A new biography of the controversial and groundbreaking Harvey Milk (1930-1978).
In this latest installment of the publisher’s Jewish Lives series, LGBT historian Faderman (The Gay Revolution: The Story of the Struggle, 2015, etc.) focuses on one of the most revolutionary West Coast gay politicians of the 20th century. Born to a Jewish family, Milk struggled to find his place in the society that surrounded him, regardless of where he lived and went to school. As the author writes, “Harvey was steeped in Jewishness as a child….But his heart was not in it.
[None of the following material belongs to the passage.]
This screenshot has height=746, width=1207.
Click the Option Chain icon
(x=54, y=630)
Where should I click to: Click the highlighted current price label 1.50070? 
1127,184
He later claimed that he rejected religion because when he was twelve years old he ‘found out that religion was phony or hypocritical.’ ” Milk’s ability to see things as they were—to see through the protective membranes of societal and cultural preconceptions—is what set him apart as a deeply insightful politician. He clearly identified the major issues in his community and addressed them head-on. Faderman deftly navigates us through Milk’s incredible journey, from his days exploring the Navy’s gay haven to his experience in the early 1970s in New York scrapping pennies to pay the rent on his Greenwich Village apartment to his arrival to California, where he quickly became a staple in the Castro District, the notoriously gay neighborhood in San Francisco. The author naturally devotes much of the text to Milk’s political accomplishments, including his work against the discriminatory Proposition 6, voter registration drives, and, above all, being the first openly gay man elected as city supervisor. Though Milk’s story is well-known, Faderman does a fantastic job at reanimating a story that reminds us that people can be truly tolerant—with the exception of the few—and that, with will (not money), anyone can effect change.
Harvey Milk as seen through fresh, highly knowledgeable eyes.